In allen Politikfeldern wird Europa immer wichtiger. Dem gegenüber steht ein leider nicht zu vernachlässigendes Desinteresse bei vielen Menschen, was sich auch bei der letzten Europawahl in der niedrigen Wahlbeteiligung zeigte. Dem will diese Regierung mit mehr Informationen und Bildungsangeboten aktiv entgegenwirken. Zu den politischen Gremien der EU müssen intensivere Kontakte aufgebaut werden, um frühzeitig auch im Rechtsetzungsprozess Thüringer Interessen einzubringen. Von zentraler Bedeutung ist für uns die Frage, wie Thüringen seine Attraktivität als lebenswertes, weltoffenes Land und als Wirtschaftsstandort in der Mitte Europas weiter erhöhen kann.

Europa ist ein Gewinn – nicht nur, aber auch wegen der Fachkräfte, die wir brauchen, und für die heimische Wirtschaft als Binnenmarkt. Europa ist ein Gewinn an Vielfalt, an Lebendigkeit. Zur europäischen Zukunft Thüringens gehört auch ein klares Bekenntnis zu den in der EU-Grundrechtecharta niedergelegten gemeinsamen europäischen Werten. Auf diesem Grundverständnis wird die europapolitische Strategie der Landesregierung aufbauen. Wir sagen Ja zu Europa.

(Beifall DIE LINKE, SPD, BÜNDNIS 90/DIE GRÜNEN)

Ich betone ganz klar: Wir brauchen keine Alternative gegen Europa. Allen antieuropäischen Kräften

(Ministerpräsident Ramelow)

(Beifall DIE LINKE, SPD, BÜNDNIS 90/DIE GRÜNEN)

wird sich diese Regierung entschieden entgegenstellen. Das Schüren von Ängsten wird nicht zugelassen. Es hilft den Menschen hier im Freistaat nicht und führt in jeder Hinsicht, gesellschaftlich und wirtschaftlich, zum Rückschritt.

Ich wiederhole meine Worte vom Anfang: Wir wollen ein Thüringen, das weltoffen und attraktiv für alle Menschen ist. Wir wollen Thüringen, das Land in der Mitte Deutschlands und in der Mitte Europas, als ein offenes Land. Es ist bereits das grüne Herz und es soll das bunte Herz Deutschlands werden. Das möchte ich, das möchte diese Regierung weiter leben und entwickeln, hin zu einem wirklich weltoffenen Freistaat Thüringen in der Mitte Europas. Vielen Dank.

(Beifall DIE LINKE, SPD, BÜNDNIS 90/DIE GRÜNEN)

(Unruhe AfD)

Vielen Dank, Herr Ministerpräsident. Ich frage: Wer wünscht Aussprache zur Regierungserklärung? Die CDU-Fraktion. Vielen Dank. Dann beginnen wir mit der Aussprache. Ich rufe auf den Abgeordneten Mohring.

Herr Präsident, meine sehr verehrten Damen und Herren, wir sind mitten in der Adventszeit, eine stille Zeit, besinnliche Zeit.

(Beifall SPD)

Alle sind in freudiger Erwartung auf das zweite Kommen des Heilands.

(Zwischenruf Abg.

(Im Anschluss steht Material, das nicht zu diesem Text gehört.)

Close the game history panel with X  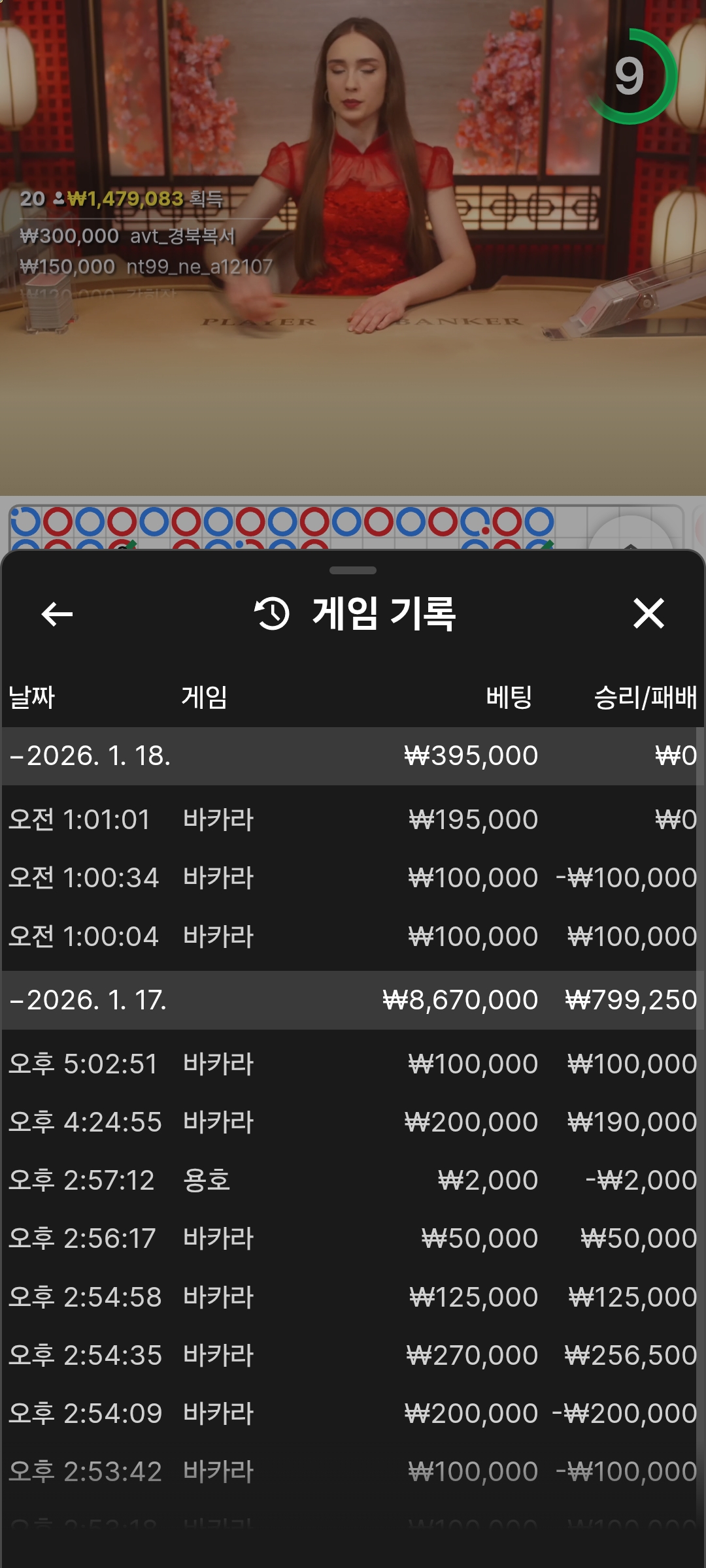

Dittes, DIE LINKE: Nicht alle!)

Was passiert mitten in dieser Adventszeit? Wer kommt plötzlich herein? Sie!

(Heiterkeit im Hause)

Rot-Rot-Grün in Thüringen als der zweite Sündenfall in der Politik.

(Heiterkeit im Hause)

(Beifall CDU)

(Zwischenruf Abg. Marx, SPD: Das stimmt ja nicht, Herr Mohring!)

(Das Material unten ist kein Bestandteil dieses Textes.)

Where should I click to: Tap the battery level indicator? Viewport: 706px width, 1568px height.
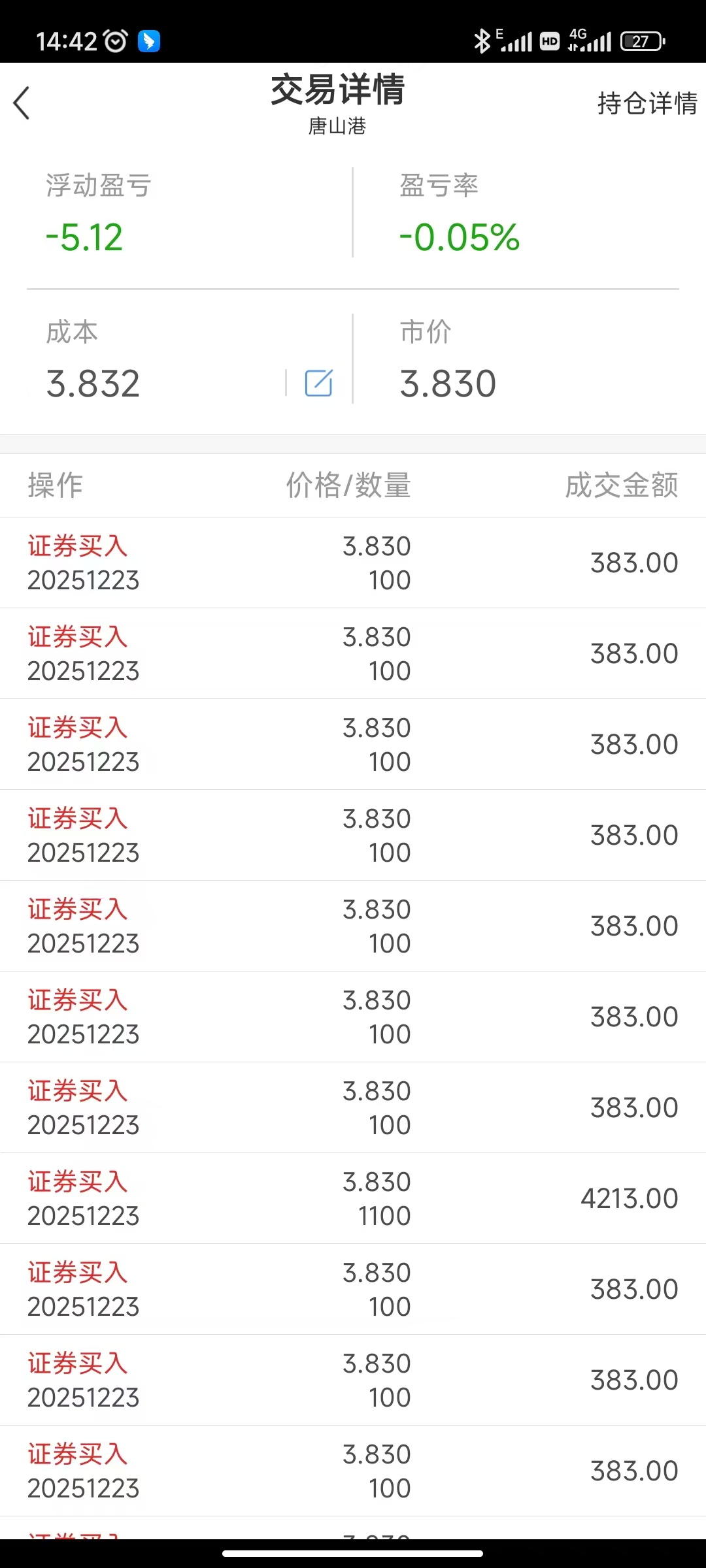point(642,41)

Ich will ganz klar sagen: Wenn ich der Regierungserklärung zugehört habe und zur Quintessenz komme, muss ich feststellen: Ich hoffe, dass der Zeitraum vom zweiten Sündenfall bis zur Erlösung nicht wie beim ersten 4.000 Jahre, sondern maximal fünf Jahre dauert. Das hoffe ich für dieses Land.

(Beifall CDU, AfD)

Mit Rot-Rot-Grün hat sich eine Koalition der Verlierer zusammengefunden.

(Beifall CDU, AfD)

Der erste Ministerpräsident in diesem Freistaat Thüringen, der keinen Wahlkreis gewonnen hat, weil Marion Walsmann ihn in seinem Wahlkreis besiegt hat.

(Unruhe SPD)

(Beifall CDU, AfD)

Die erste Landesregierung, in der kein Minister sitzt, der zu Hause direkt von seinen Bürgern im Wahlkreis gewählt wurde.

(Unruhe DIE LINKE, SPD)

(Beifall CDU, AfD)

Bodo Ramelow hat kandidiert im Wahlkreis und verloren. Frau Klaubert hat kandidiert im Wahlkreis und verloren. Frau Taubert hat kandidiert im Wahlkreis und verloren. Herr Poppenhäger hat kandidiert im Wahlkreis und verloren. Frau Siegesmund hat kandidiert im Wahlkreis und verloren. Herr Lauinger hat kandidiert und verloren. Frau Werner hat in Sachsen kandidiert und verloren. Herr Tiefensee hat 2013 zur Bundestagswahl kandidiert und verloren und Frau Keller und Herr Hoff sind gar nicht erst angetreten. Eine Koalition der Verlierer

(Unruhe DIE LINKE, BÜNDNIS 90/DIE GRÜ- NEN)

(Beifall CDU, AfD)

(Zwischenruf Abg. Becker, SPD: Direkt ge- wählte Landrätin zählt nicht?)

und eine Koalition, die sich selbst überhöht.